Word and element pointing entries
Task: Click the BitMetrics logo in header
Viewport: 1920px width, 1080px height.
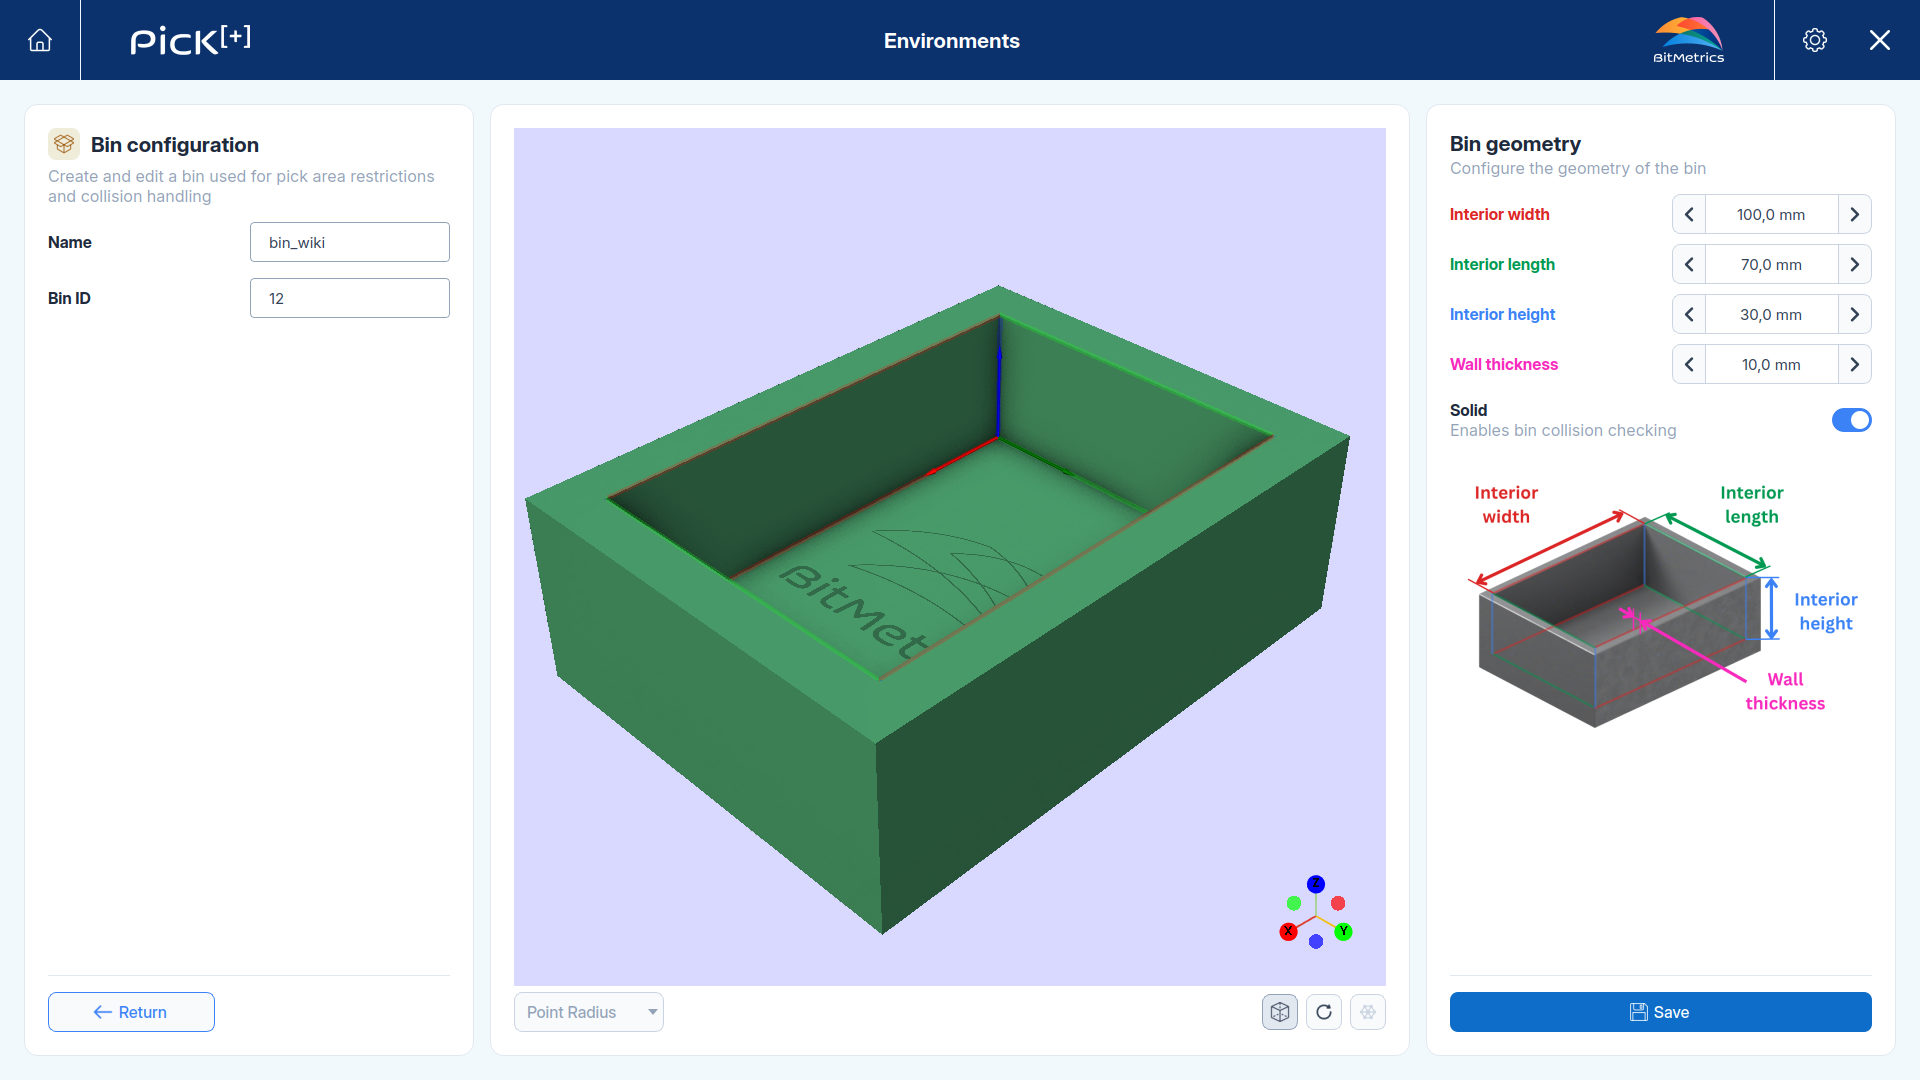Action: (1689, 40)
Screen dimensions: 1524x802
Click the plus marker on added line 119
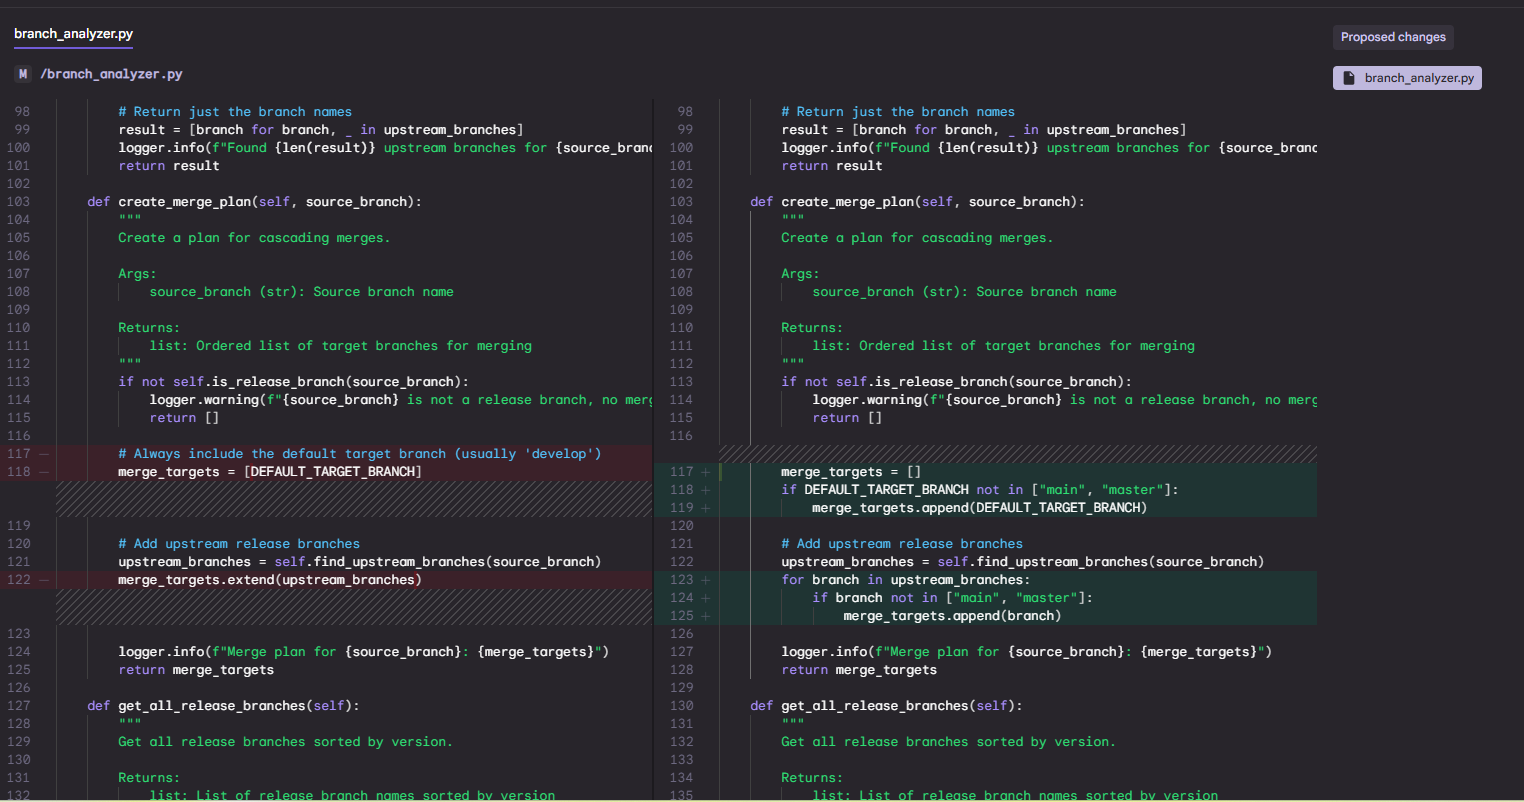pos(706,508)
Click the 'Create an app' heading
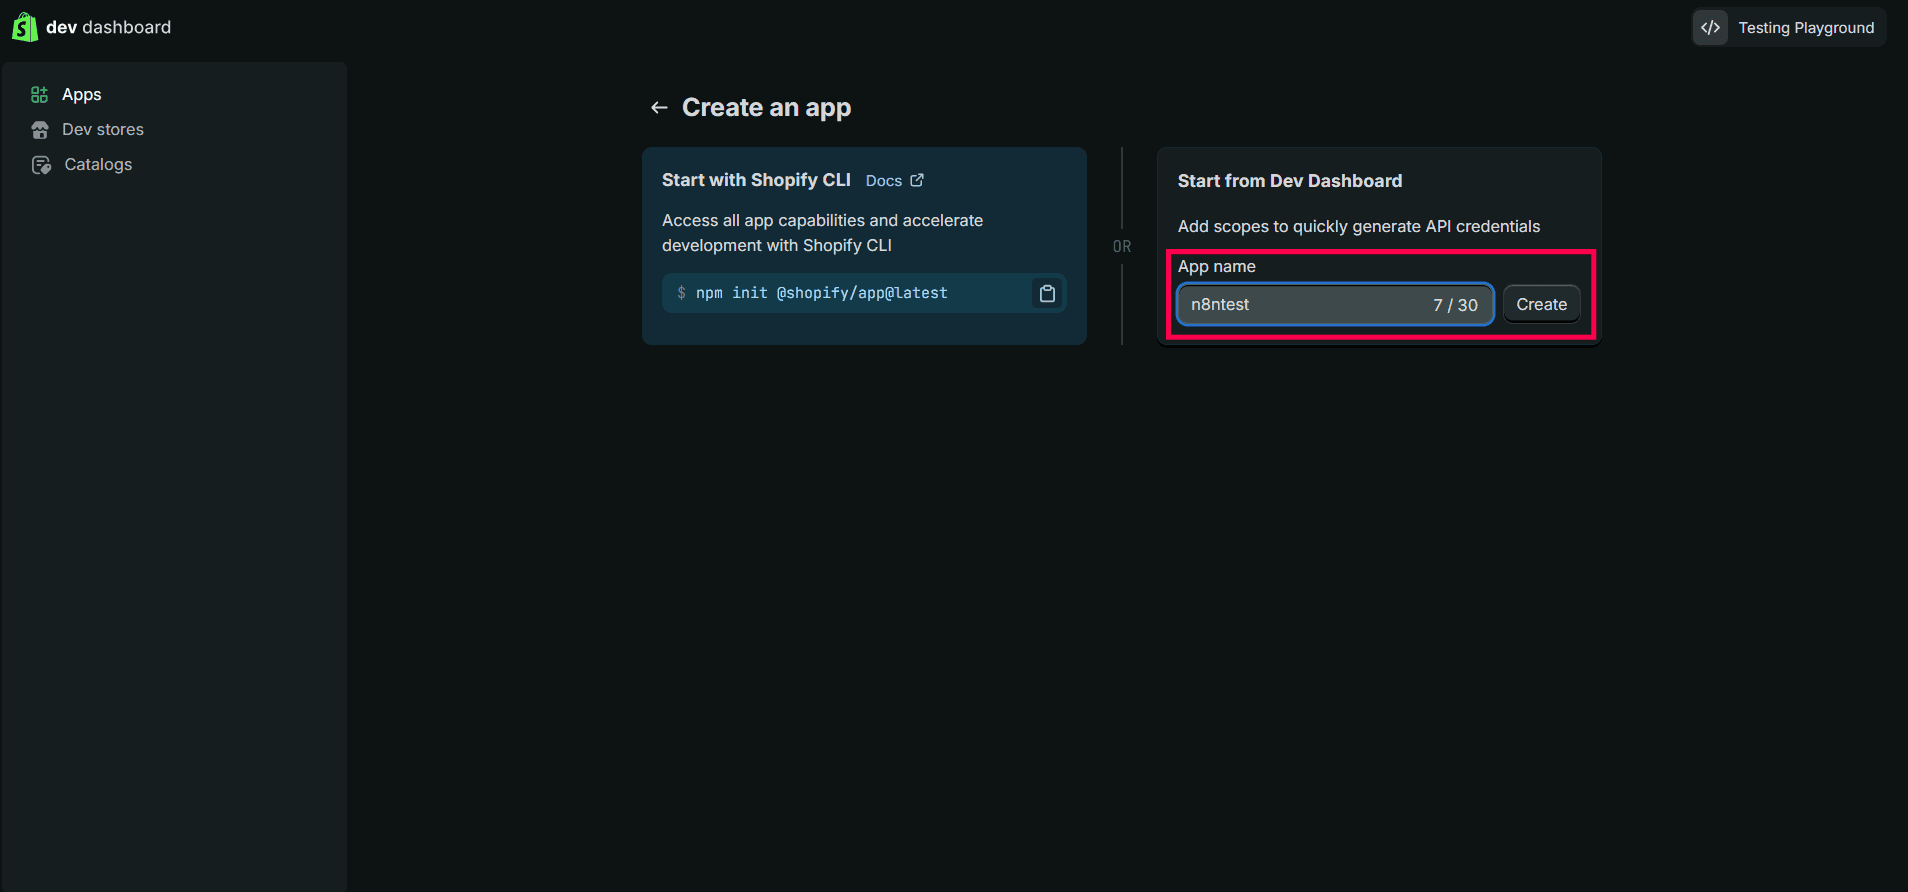 766,108
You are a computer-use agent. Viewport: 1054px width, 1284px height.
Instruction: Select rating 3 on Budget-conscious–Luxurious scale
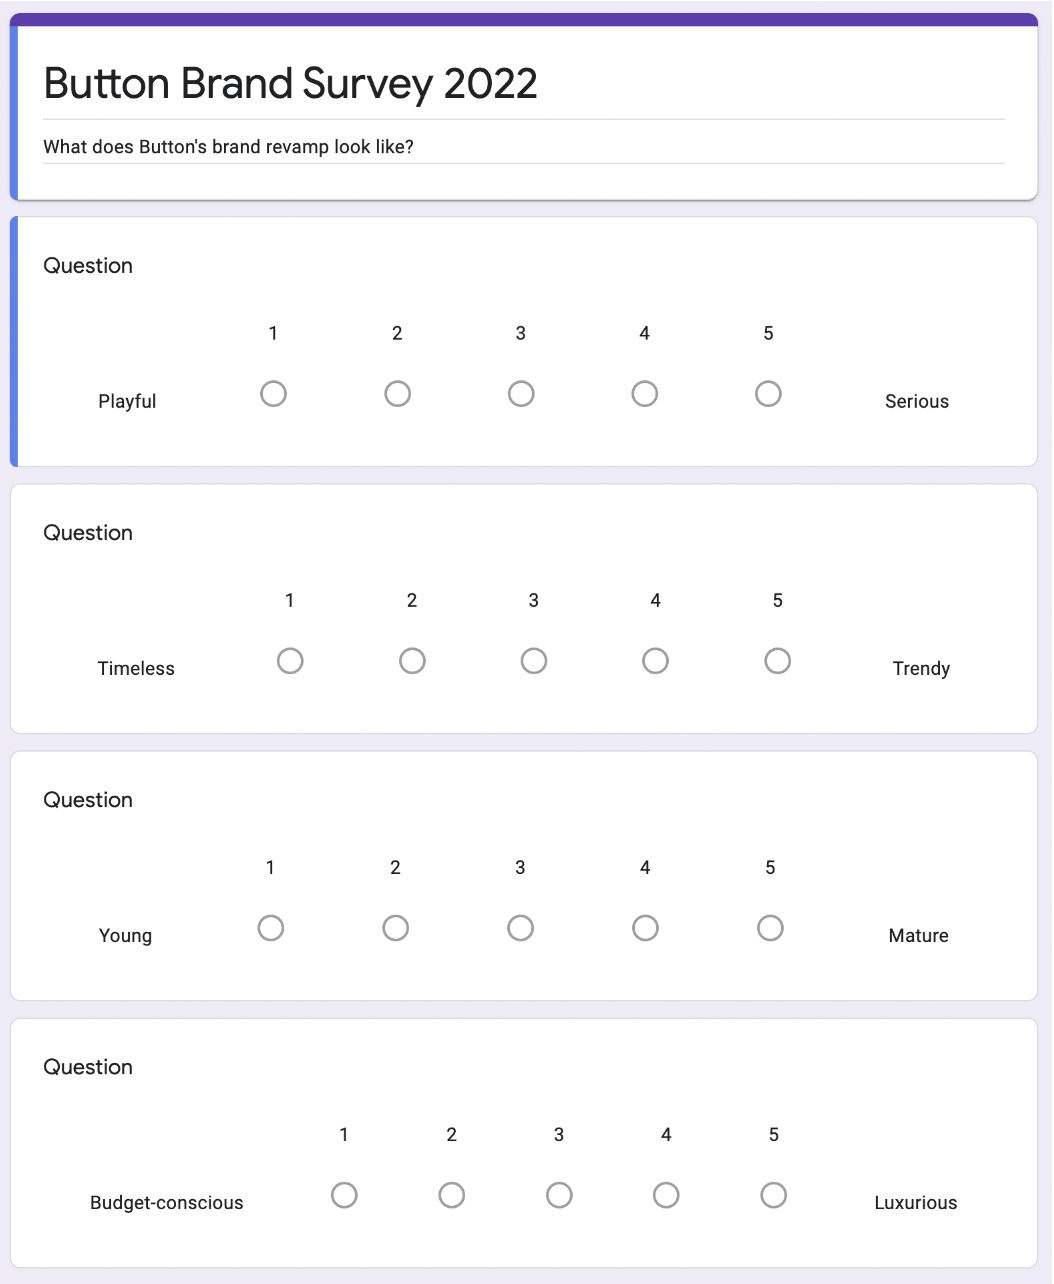tap(559, 1195)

[Task statement]
Reproduce the listing above with every "Click" substituted by "Press", changing nothing else. Leave out the pictures.

[The completed task]
Task: Press the BitMetrics logo in header
Viewport: 1920px width, 1080px height.
Action: (1689, 40)
Screen dimensions: 1524x802
Press the plus marker on added line 119
pos(706,508)
Press the 'Create an app' heading
 766,108
You are a computer-use agent. Viewport: 1054px width, 1284px height.
Instruction: Select rating 3 on Budget-conscious–Luxurious scale
tap(559, 1195)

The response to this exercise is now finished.